## Written request
Copy out the records below, keeping every line as it appears.

## Extracted data
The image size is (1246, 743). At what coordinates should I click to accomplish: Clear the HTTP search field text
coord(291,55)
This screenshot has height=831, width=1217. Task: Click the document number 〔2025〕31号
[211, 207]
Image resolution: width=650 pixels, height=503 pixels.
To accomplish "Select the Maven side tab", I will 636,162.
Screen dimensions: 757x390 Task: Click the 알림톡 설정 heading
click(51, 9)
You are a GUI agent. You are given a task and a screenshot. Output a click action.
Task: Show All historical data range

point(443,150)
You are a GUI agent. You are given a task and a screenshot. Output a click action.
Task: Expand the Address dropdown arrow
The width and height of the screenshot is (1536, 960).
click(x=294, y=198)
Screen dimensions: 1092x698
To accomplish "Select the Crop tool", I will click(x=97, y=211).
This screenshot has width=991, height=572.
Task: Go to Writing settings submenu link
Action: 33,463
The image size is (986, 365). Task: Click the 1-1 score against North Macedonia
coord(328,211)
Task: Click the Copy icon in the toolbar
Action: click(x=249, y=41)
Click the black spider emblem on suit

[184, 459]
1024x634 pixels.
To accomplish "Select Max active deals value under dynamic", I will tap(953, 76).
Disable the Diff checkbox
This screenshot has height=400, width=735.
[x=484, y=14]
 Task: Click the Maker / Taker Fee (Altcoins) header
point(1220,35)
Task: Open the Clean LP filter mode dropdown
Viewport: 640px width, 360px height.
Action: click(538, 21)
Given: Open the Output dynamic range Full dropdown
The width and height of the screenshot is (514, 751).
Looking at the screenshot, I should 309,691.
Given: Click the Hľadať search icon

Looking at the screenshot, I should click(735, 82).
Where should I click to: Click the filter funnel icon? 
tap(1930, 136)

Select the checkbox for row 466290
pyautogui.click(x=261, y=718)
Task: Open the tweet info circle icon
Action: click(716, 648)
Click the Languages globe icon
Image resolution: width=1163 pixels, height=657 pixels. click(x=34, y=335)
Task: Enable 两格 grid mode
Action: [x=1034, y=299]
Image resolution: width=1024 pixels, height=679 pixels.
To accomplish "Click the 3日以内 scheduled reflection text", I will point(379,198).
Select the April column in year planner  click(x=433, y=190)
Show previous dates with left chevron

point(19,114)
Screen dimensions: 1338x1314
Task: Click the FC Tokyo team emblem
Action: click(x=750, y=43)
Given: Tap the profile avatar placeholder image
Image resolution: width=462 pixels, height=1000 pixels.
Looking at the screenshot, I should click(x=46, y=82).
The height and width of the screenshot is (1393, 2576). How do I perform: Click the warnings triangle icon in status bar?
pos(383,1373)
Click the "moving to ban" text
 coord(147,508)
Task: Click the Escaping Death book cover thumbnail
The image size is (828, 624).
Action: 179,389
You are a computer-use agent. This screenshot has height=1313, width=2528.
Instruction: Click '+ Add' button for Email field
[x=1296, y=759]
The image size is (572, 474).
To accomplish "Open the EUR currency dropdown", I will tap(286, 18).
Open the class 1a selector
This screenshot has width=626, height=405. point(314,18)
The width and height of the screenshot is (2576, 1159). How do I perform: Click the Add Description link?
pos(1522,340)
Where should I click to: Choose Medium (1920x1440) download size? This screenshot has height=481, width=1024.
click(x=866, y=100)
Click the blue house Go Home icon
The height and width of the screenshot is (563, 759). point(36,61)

## Result of this exercise
The image size is (1246, 743). At what coordinates should I click to accomplish: Clear the HTTP search field text
coord(291,55)
This screenshot has height=831, width=1217. Task: Click the document number 〔2025〕31号
[211, 207]
Image resolution: width=650 pixels, height=503 pixels.
To accomplish "Select the Maven side tab", I will 636,162.
Screen dimensions: 757x390 Task: Click the 알림톡 설정 heading
click(51, 9)
You are a GUI agent. You are given a task and a screenshot. Output a click action.
Task: Show All historical data range

point(443,150)
You are a GUI agent. You are given a task and a screenshot. Output a click action.
Task: Expand the Address dropdown arrow
The width and height of the screenshot is (1536, 960).
click(x=294, y=198)
Screen dimensions: 1092x698
To accomplish "Select the Crop tool", I will click(x=97, y=211).
This screenshot has width=991, height=572.
Task: Go to Writing settings submenu link
Action: 33,463
The image size is (986, 365). Task: Click the 1-1 score against North Macedonia
coord(328,211)
Task: Click the Copy icon in the toolbar
Action: click(x=249, y=41)
Click the black spider emblem on suit

[184, 459]
1024x634 pixels.
To accomplish "Select Max active deals value under dynamic", I will tap(953, 76).
Disable the Diff checkbox
This screenshot has height=400, width=735.
[x=484, y=14]
 Task: Click the Maker / Taker Fee (Altcoins) header
point(1220,35)
Task: Open the Clean LP filter mode dropdown
Viewport: 640px width, 360px height.
Action: click(538, 21)
Given: Open the Output dynamic range Full dropdown
The width and height of the screenshot is (514, 751).
Looking at the screenshot, I should 309,691.
Given: Click the Hľadať search icon

Looking at the screenshot, I should click(735, 82).
Where should I click to: Click the filter funnel icon? 
tap(1930, 136)

Select the checkbox for row 466290
pyautogui.click(x=261, y=718)
Task: Open the tweet info circle icon
Action: click(716, 648)
Click the Languages globe icon
Image resolution: width=1163 pixels, height=657 pixels. click(x=34, y=335)
Task: Enable 两格 grid mode
Action: [x=1034, y=299]
Image resolution: width=1024 pixels, height=679 pixels.
To accomplish "Click the 3日以内 scheduled reflection text", I will point(379,198).
Select the April column in year planner  click(x=433, y=190)
Show previous dates with left chevron

point(19,114)
Screen dimensions: 1338x1314
Task: Click the FC Tokyo team emblem
Action: click(x=750, y=43)
Given: Tap the profile avatar placeholder image
Image resolution: width=462 pixels, height=1000 pixels.
Looking at the screenshot, I should click(x=46, y=82).
The height and width of the screenshot is (1393, 2576). How do I perform: Click the warnings triangle icon in status bar?
pos(383,1373)
Click the "moving to ban" text
 coord(147,508)
Task: Click the Escaping Death book cover thumbnail
The image size is (828, 624).
Action: 179,389
You are a computer-use agent. This screenshot has height=1313, width=2528.
Instruction: Click '+ Add' button for Email field
[x=1296, y=759]
The image size is (572, 474).
To accomplish "Open the EUR currency dropdown", I will tap(286, 18).
Open the class 1a selector
This screenshot has width=626, height=405. point(314,18)
The width and height of the screenshot is (2576, 1159). How do I perform: Click the Add Description link?
pos(1522,340)
Where should I click to: Choose Medium (1920x1440) download size? This screenshot has height=481, width=1024.
click(x=866, y=100)
Click the blue house Go Home icon
The height and width of the screenshot is (563, 759). point(36,61)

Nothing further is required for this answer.